::: EXTRACTED INFORMATION

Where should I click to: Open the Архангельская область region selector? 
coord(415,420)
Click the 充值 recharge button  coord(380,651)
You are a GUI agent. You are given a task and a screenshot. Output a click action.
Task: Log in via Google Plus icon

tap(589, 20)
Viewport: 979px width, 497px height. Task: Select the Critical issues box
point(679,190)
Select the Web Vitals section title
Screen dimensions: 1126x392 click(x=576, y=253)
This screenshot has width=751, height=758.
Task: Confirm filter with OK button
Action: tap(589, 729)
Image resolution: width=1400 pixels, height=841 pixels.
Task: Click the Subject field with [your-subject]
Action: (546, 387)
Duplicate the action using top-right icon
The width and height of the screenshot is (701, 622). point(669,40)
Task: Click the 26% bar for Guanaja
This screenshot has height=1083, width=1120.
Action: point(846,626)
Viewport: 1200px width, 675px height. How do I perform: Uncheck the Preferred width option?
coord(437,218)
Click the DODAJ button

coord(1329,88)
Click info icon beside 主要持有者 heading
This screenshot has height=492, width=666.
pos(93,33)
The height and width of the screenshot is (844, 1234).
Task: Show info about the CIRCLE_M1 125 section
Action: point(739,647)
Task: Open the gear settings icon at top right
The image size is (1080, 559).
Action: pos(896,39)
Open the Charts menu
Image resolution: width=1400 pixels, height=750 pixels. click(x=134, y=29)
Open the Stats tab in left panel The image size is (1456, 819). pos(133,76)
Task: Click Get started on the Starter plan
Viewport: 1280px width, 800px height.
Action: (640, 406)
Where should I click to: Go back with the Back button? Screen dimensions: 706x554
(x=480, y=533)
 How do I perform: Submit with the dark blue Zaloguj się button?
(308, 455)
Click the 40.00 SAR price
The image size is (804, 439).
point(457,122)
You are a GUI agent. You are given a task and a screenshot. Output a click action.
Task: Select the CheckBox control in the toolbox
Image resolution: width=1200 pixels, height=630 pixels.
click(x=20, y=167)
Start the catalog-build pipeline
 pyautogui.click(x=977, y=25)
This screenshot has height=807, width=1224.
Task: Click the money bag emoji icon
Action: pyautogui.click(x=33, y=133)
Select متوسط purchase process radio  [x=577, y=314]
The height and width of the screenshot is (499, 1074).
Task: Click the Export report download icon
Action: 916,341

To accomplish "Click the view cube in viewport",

::::::

## [WHAT YOU NEED TO DO]
Please reproduce, exactly as they appear above, the lines from the line containing "Click the DODAJ button" up to and including the line containing "Open the Stats".

## [EXERCISE RESULT]
Click the DODAJ button

coord(1329,88)
Click info icon beside 主要持有者 heading
This screenshot has height=492, width=666.
pos(93,33)
The height and width of the screenshot is (844, 1234).
Task: Show info about the CIRCLE_M1 125 section
Action: point(739,647)
Task: Open the gear settings icon at top right
The image size is (1080, 559).
Action: pos(896,39)
Open the Charts menu
Image resolution: width=1400 pixels, height=750 pixels. click(x=134, y=29)
Open the Stats tab in left panel The image size is (1456, 819). pos(133,76)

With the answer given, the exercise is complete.